A review of Resident 43's MDS, dated [DATE], indicated the resident had severely impaired cognition and was totally dependent on staff with all ADLs.
During a concurrent observation and interview on 10/16/2023 at 10:11 a.m., Respiratory Therapist 1 (RT 1) verified Resident 43's Yankauer suction catheter did not indicate the date when it was last changed. RT 1 stated Yankauer suction catheters were changed every day during the 7 p.m. to 7 a.m. shift. RT 1 stated the Yankauer suction catheters should indicate the date so staff would be aware when they were last changed. RT 1 stated it was an infection control issue and placed the resident at risk for acquiring infection.
During a concurrent observation and interview on 10/16/2023 at 11:50 a.m., Respiratory Therapist 2 (RT 2) verified Resident 19's, 25's, and 105's Yankauer suction catheters did not indicate the date when they were last changed. RT 2 stated Yankauer suction catheters were changed every day during the 7 p.m. to 7 a.m. shift. RT 2 stated the Yankauer suction catheters should indicate the date so staff would be aware when they were last changed. RT 2 stated it was an infection control issue and placed the residents at risk for acquiring infection.

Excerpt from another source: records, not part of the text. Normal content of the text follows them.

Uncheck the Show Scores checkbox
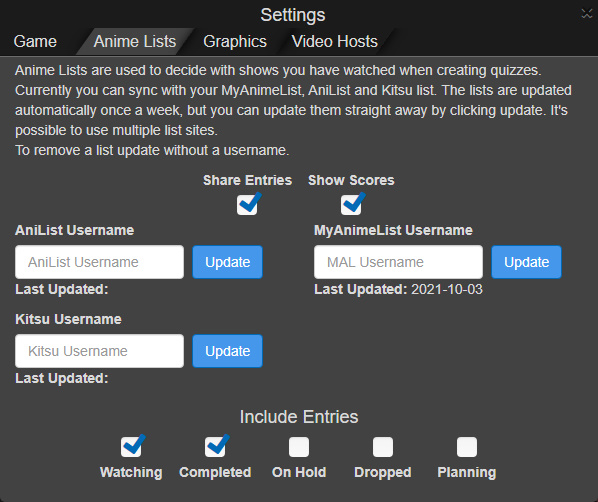 [351, 205]
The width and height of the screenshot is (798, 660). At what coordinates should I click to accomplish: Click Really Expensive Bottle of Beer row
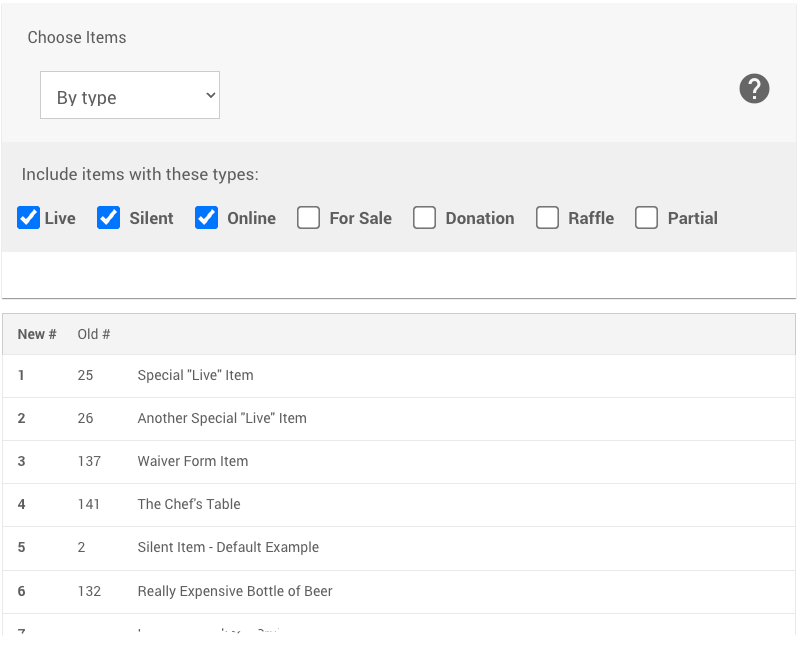point(235,591)
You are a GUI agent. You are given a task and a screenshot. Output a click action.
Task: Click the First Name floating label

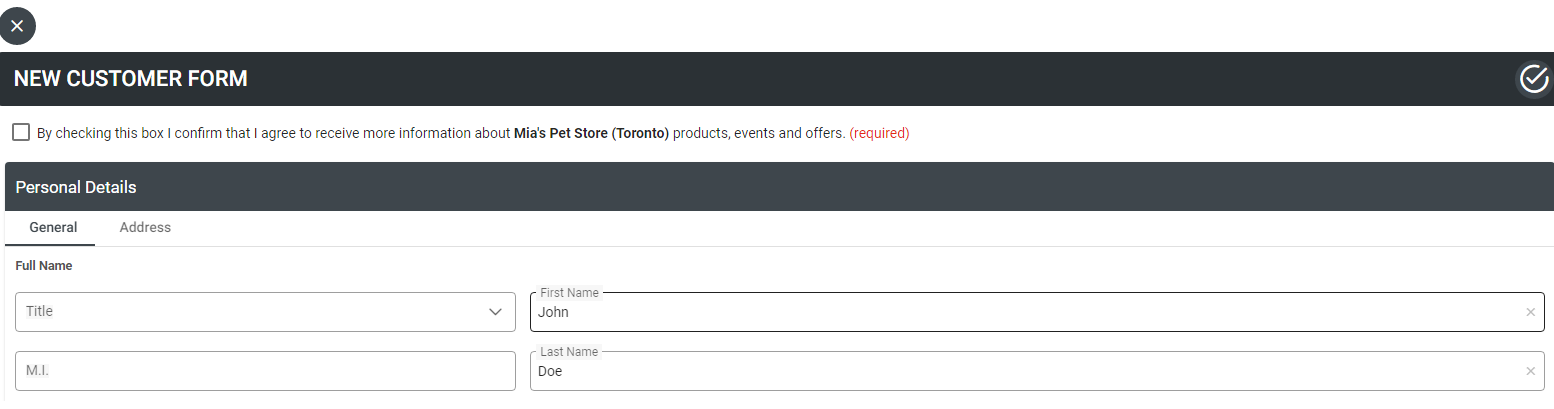(x=569, y=293)
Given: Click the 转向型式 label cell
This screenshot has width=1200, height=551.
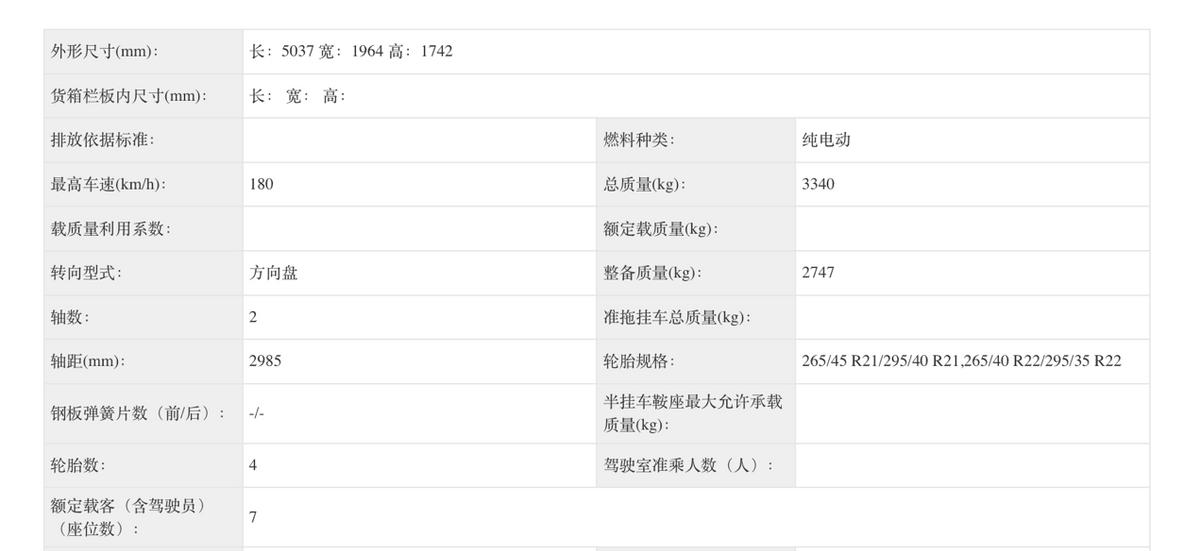Looking at the screenshot, I should pyautogui.click(x=87, y=272).
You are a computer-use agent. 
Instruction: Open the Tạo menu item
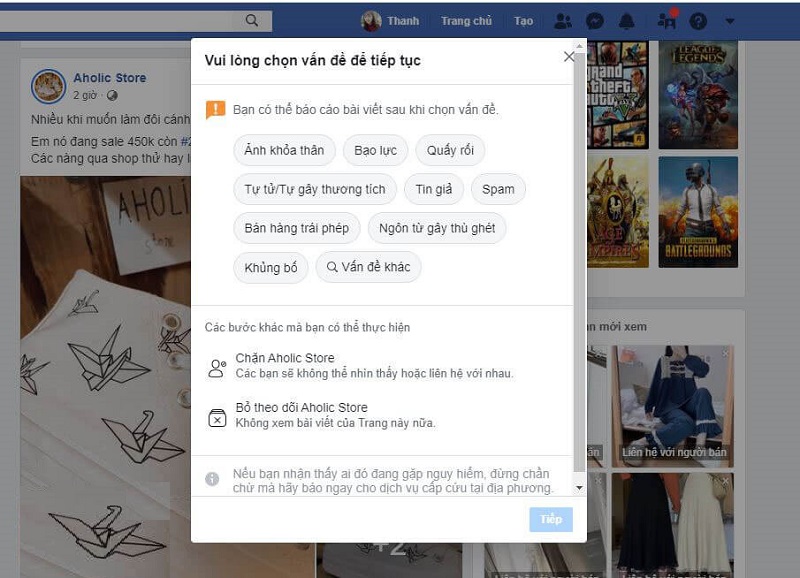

5. A review of Resident 27's Record of admission indicated the facility admitted the resident on 8/11/2023 and readmitted on [DATE] with diagnoses including chronic respiratory failure (a long-term condition in which your lungs have a hard time loading your blood with oxygen and can leave you with low oxygen), dependence on respirator (a machine that helps a patient breath when having surgery or cannot breathe on their own due to a critical illness), tracheostomy (a procedure to help air and oxygen reach the lungs by creating an opening into the trachea [windpipe] from outside the neck), and gastrostomy (a surgical procedure to insert a tube through the abdomen and into the stomach used for feeding, usually via a feeding tube).
A review of Resident 27's History and Physical, dated 8/22/2023, indicated the resident did not have the capacity to understand and make decisions.
A review of Resident 27's, dated 8/2/2023, indicated the resident had an intact cognition and was totally dependent on staff with all ADLs.
A review of Resident 27's Physician Order indicated to change vent circuit (a tubing that connects the ventilator [also known as a breathing machine, a life-support system used to maintain adequate lung function in patients who are critically ill] to a patient) monthly and as needed soiled or damp.
A review of Resident 27's care plan on presence of tracheostomy potential for infection and aspiration initiated on 1/17/2023 last reviewed on 10/2023 indicated a goal the resident will be free of any signs and symptoms of aspiration at all times.
During a concurrent observation and interview on 10/16/2023 at 2:20 p.m., Respiratory Therapist 6 (RT 6) verified that Resident 27's circuit tubing was touching the floor. RT 6 stated the tubing should not be touching the floor. RT 6 stated it was an infection control issue and placed Resident 27 at risk for acquiring infection.
During an interview on 10/19/2023 at 11:46 a.m., the Director of Respiratory Therapy (DRT) stated that Yankauer suction catheter was supposed to be changed every day. The DRT stated the date should be indicated on the sleeve or packaging so the staff would know when it was last changed. The DRT stated circuit tubing should not be touching the floor. The DRT stated it was an infection control issue and placed the residents at risk for acquiring infection.
A review of the facility's policy and procedure titled, Suction Canister and tubing Change, last reviewed on 1/26/2023, indicated suction tubing will be labeled with the date it was changed.
A review of the facility's policy and procedure titled, Infection Control Program, last reviewed on 1/26/2023, indicated the Infection Control Program has policies and procedures to prevent transmission of disease and infections within the facility. The policy indicated to monitor staff performance to ensure policies and procedures for preventing the spread and occurrence of infection are properly executed.